Electrospinning is commonly used to create aligned nanofibrous scaffolds from a wide variety of polymers. In electrospinning, an electrical charge is applied to a polymer in a solvent as it is pumped through a needle. As a result of competing electrostatic repulsion and polymer chain entanglements, a Taylor cone forms and solvent evaporates, leading to deposition of fibers on a grounded surface. Electrospun scaffolds are readily made with control over features such as fiber alignment and fiber diameter.10 Additionally, multiple polymers can be electrospun into the same scaffold, enabling the engineering of scaffold properties such as selective fiber degradation to enhance cellular infiltration.11
Although a high degree of control over the properties of electrospun nanofibrous substrates is possible, it remains a challenge to create multilayer constructs whose fibers are aligned but oriented differently between layers. Control over fiber orientation would enable the engineering of directional properties into three-dimensional tissue constructs, a feature that is critical to approach native properties in engineered tissues.4, 12 Techniques for aligning fibers in multiple directions during the electrospinning process include repositioning the collector onto which fibers deposit13 or modifying the electric field during fiber deposition.14 However, the creation of lamellar structures of arbitrary thicknesses, alignments, and orientations by positioning and adhering a nanofibrous substrate to another after it has been collected remains a challenge. One approach is the application of force over long durations to hold mats in contact with one another while cells bind adjacent substrates.15 Likewise, fiber layers have been embedded in another matrix16 or held in place by thermoplastic microfibers extruded between nanofibrous layers.17
Supramolecular interactions, such as the guest-host interaction of adamantane (Ad) and β-cyclodextrin (CD), are non-covalent molecular interactions that are used to bind macroscale structures composed of complementary materials to each other.18 CDs are cyclic oligosaccharide host molecules with hydrophobic cores that have high affinity for a variety of small organic molecules. Ad, the guest molecule, associates strongly with CD due largely to hydrophobic interactions. We synthesized two hyaluronic acid (HA) derivatives, one modified with Ad (Ad-HA) and the other with CD (CD-HA),19 to use supramolecular interactions to adhere nanofibrous substrates together by guest-host interactions. HA is a naturally occurring polymer which is present throughout the body, including in tissues such as cartilage and neural structures, and is amenable to functionalization with many chemical moieties.20
Our approach to macroscale assembly used Ad-HA as a supramolecular glue to bond apposing layers of nanofibers with pendant CD functionality to one another. The HA derivatives synthesized were each functionalized such that approximately 40% of the disaccharide repeat units were modified. In the case of Ad-HA, esterification of HA (357.4kDa) with 1-adamantane acetic acid (Fig. 1) resulted in 41% modification (by 1H-NMR) of HA. CD-HA was synthesized by coupling an amine-modified β-cyclodextrin to HA (90 kDa) via amidation, achieving 40% modification (by 1H-NMR). CD-HA was further modified with methacrylates by reacting CD-HA with 2-aminoethylmethacrylate via amidation to yield a methacrylated CD-HA (CD-MeHA). Methacrylates were added to facilitate crosslinking of fibers via radical polymerization to prevent their dissolution in an aqueous environment. With respect to the original HA backbone, 45% (by 1H-NMR) of the disaccharide groups in CD-HA were modified with methacrylates.
Fig. 1.
Chemical modifications of native hyaluronic acid (HA) to create adamantane modified HA (Ad-HA, lower left), β-cyclodextrin modified HA (CD-HA, upper right), and β-cyclodextrin and methacrylate modified HA (CD-MeHA, lower right). Representative 1H-NMR spectra highlight the peaks used to determine degree of modification with adamantane (red), β-cyclodextrin (green), or methacrylates (blue).
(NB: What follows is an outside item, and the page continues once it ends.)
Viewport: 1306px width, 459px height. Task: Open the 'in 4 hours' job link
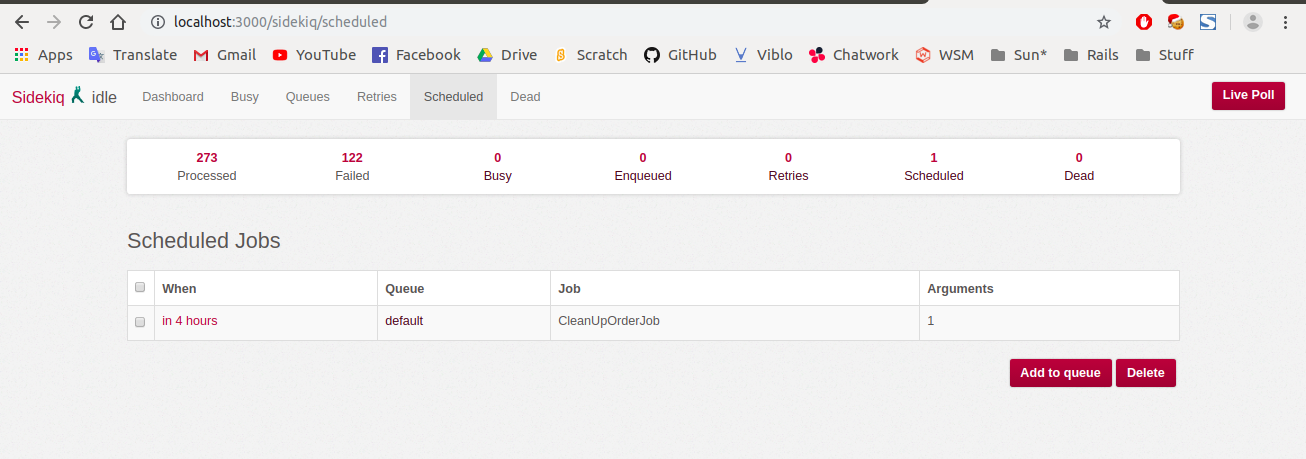[190, 321]
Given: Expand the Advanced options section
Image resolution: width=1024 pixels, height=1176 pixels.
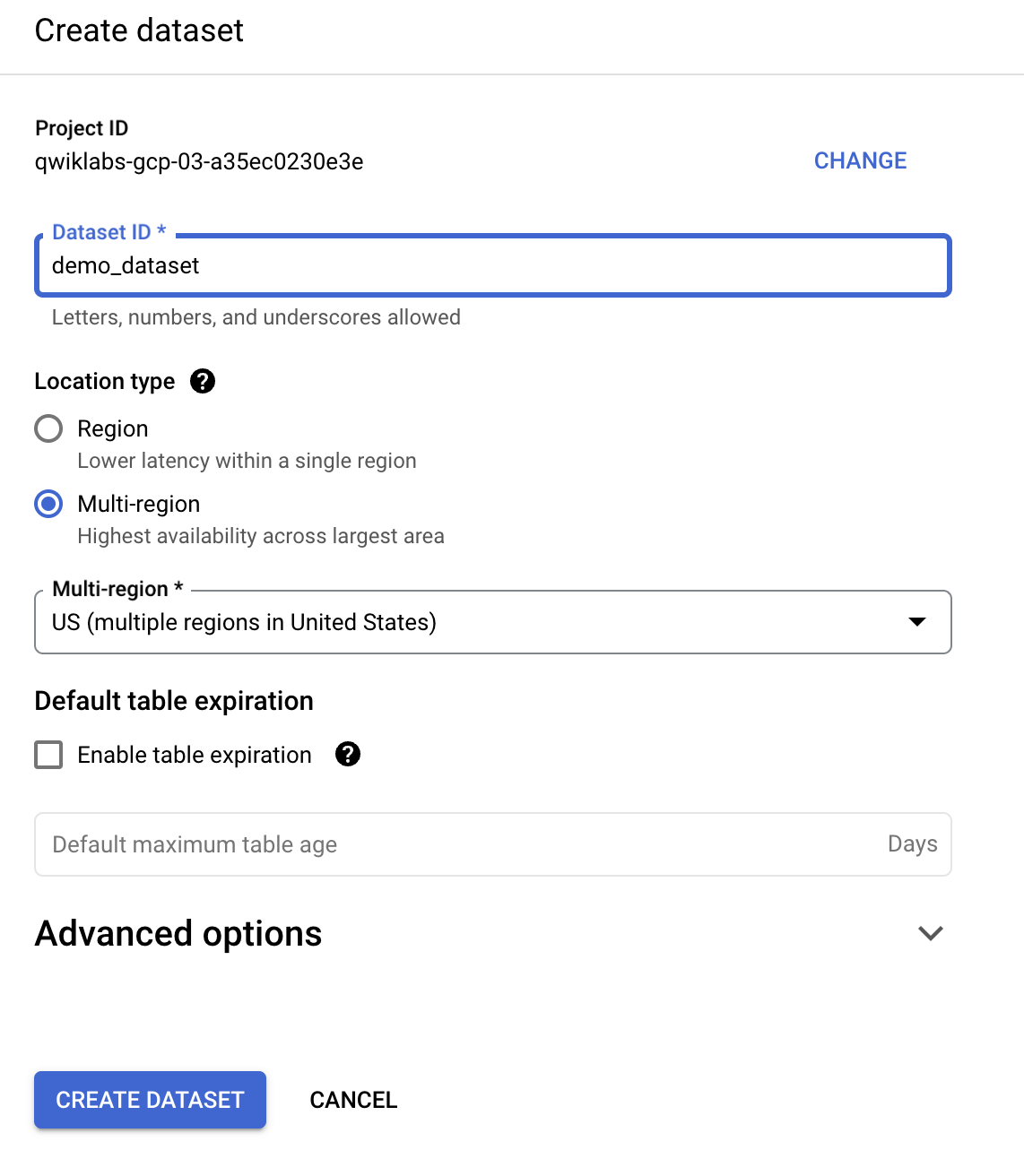Looking at the screenshot, I should (x=178, y=933).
To create nanofibrous substrates, CD-MeHA was electrospun with a photoinitiator, which allowed for subsequent stabilization of the fibers by radical crosslinking with UV exposure (Fig. 2A and C). Dry fiber diameters were 191nm ± 48 nm, and they were aligned parallel to the direction of the mandrel’s rotation ± 30° (Fig. 2B). Depending on the length of time over which fibers were collected, the substrate thickness ranged from tens to hundreds of microns. To create multilamellar structures, aligned substrates were first placed on top of each other in a dry state, with the desired respective orientation of layers. These layered constructs were lightly clamped between two pieces of glass, placed into a 0.5% (w/v) aqueous solution of Ad-HA, and held together for about 15 minutes to allow complete hydration (Fig. 3A). The Ad-HA solution completely penetrated these samples of approximately 1 cm by 1 cm size. Upon separating the pieces of glass and moving the constructs into deionized water or PBS, the layers of the construct remained adhered to one another.
Fig. 2.
Schematic of nanofibrous scaffold fabrication. A) Electrospinning was used to deposit CD-MeHA as aligned nanofibers on a rotating mandrel. The fibrous, mat-like structure was then cut and removed from the mandrel. B) After crosslinking under UV light, the fibers were imaged by SEM to assess alignment (scale bar: 20 μm). C) Within the fiber, HA polymers (black) modified with β-CD (green) are crosslinked through methacrylate groups (blue) which polymerize forming kinetic chains (dashed blue). Aligned fibers, labeled with fluorescein, were swollen with PBS and imaged with multiphoton microscopy (scale bar: 100 μm).
Fig. 3.
Adhesion of nanofiber layers with guest-host interactions. A) Layers of nanofibers were adhered to one another through physical bonds formed between β-CD host molecules in the nanofibers to Ad-HA, which was applied as a solution while layers were held together. B) Unmodified HA was not able to support adhesion, whereas AD-HA led to adherent structures that were stable for weeks in PBS at 37 °C. C) The force required to separate two layers of CD-HA nanofibers joined by Ad-HA was measured in a lap test. Failure of the bonds between the layers was determined from displacement during a force ramp. The force per unit area required to separate layers joined by Ad-HA was found to be two orders of magnitude greater than the force required to separate layers joined by unmodified HA.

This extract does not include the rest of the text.